I’ve actually never hired an agent – I don’t see a reason to do so, with all these apps on our phones that can do the work for us these days! My last trip was to Tenerife in the Canary Islands and I just winged it the entire time. Each day, I would google “Fun Things to Do in Tenerife” and then just go from there!
What is the biggest obstacle you have overcome while traveling?
The biggest obstacle I had to overcome while traveling was my own mindset. I’m a creature of habit. I really like routine, lists, and I am very type-A. This type of mindset does not bode well with travel. The more I traveled and pushed my own boundaries, the more I could feel that mindset shift.
It was really Sierra Leone that did it for me – that’s when I finally felt the barriers of my OCD and my type-A personality breaking down for good. You simply cannot be OCD about cleanliness when you live with no water, no electricity, and in an Ebola-zone. I learned to embrace the dirt and grime that was always caked under my feet and fingernails and have a whole new appreciation for candle-lit bucket baths.
Best travel tip you have ever received?
When I was riding a donkey with a local man in Petra, Jordan, he drunkenly slurred to me, “No hurries, no worries.” He just kept repeating it over and over as we lopped along bumpily, both of us sharing this tiny donkey’s poor sweaty back. It was midnight, I was alone with this strange Jordanian man because my travel partner had ridden off on a much larger horse, and he was very obviously intoxicated.

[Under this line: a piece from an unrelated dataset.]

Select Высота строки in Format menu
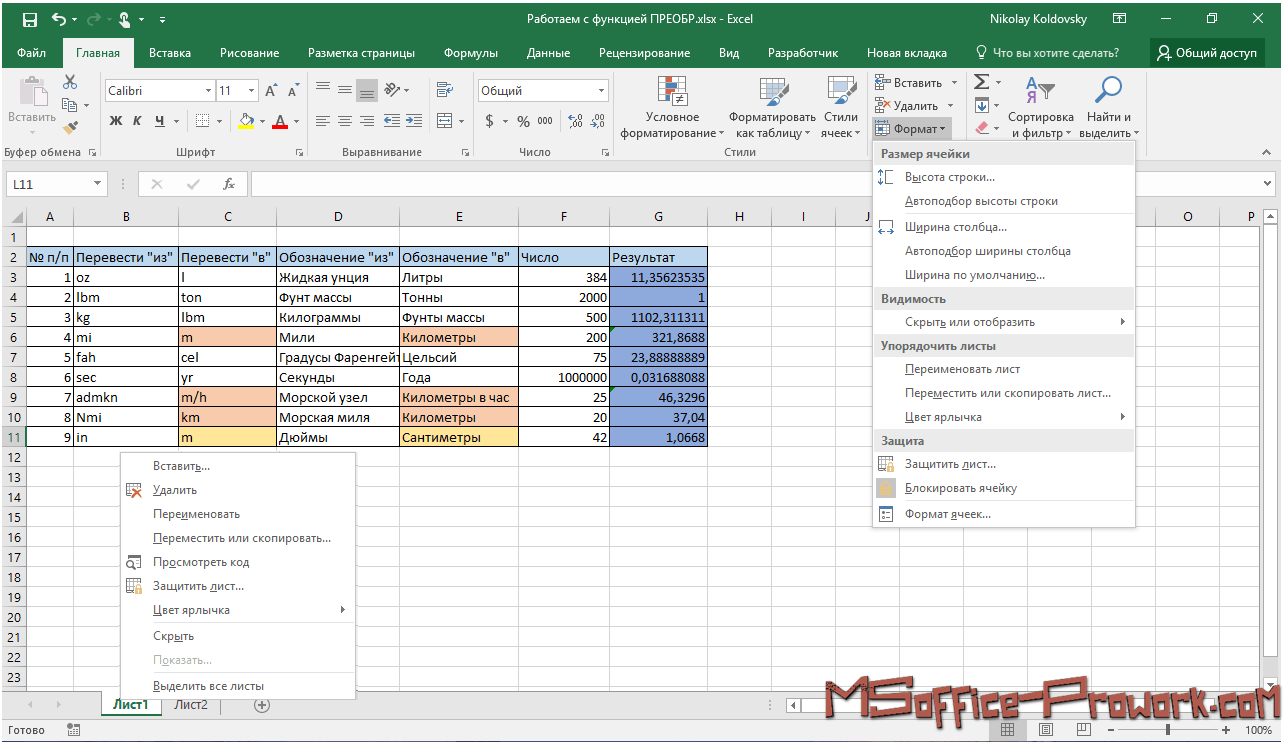 coord(949,177)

There were a million things I could have been worrying about, but instead I found myself giggling and looking up at the millions of stars above us (stars in the desert are a sight to behold). I realized that no matter what, no worry was going to improve the situation, so I might as well strap in for a wild ride and enjoy it!
I always remind myself to do that when I find myself in crazy travel situations all over the world. Sometimes, you just have to roll with it and trust that things will turn out for the best!
What is a travel essential that you must travel with and why?
Hm…that’s a tough one. I’d have to say my headphones. They are the tiniest, cheapest pair of crappy iPod headphones, that I accidentally stole from my dad the last time I was in America. But, they are the key to surviving long bus rides, train rides, plane rides, etc. They are my only way to listen to podcasts, music, audiobooks, and talk on the phone while on public transportation.
Where do you want to visit in the future, why?
I want to visit every single country in Africa. I know it sounds weird, but I’ve always had this insane pull towards the continent and every time I find myself there, I feel like I’m finally home (which is a weird feeling for some white girl from Colorado). I love its spirit, its haunted past, its happiness, all the vibrant colors, the hidden gems, the wide variety of landscapes and people you can find, and every little thing about it. I know it’s unfair to lump Africa into one category, but I want to see it all.
Luckily, starting in August, I’ll be doing just that: I’m quitting my job to backpack Africa for an entire year! I can’t wait!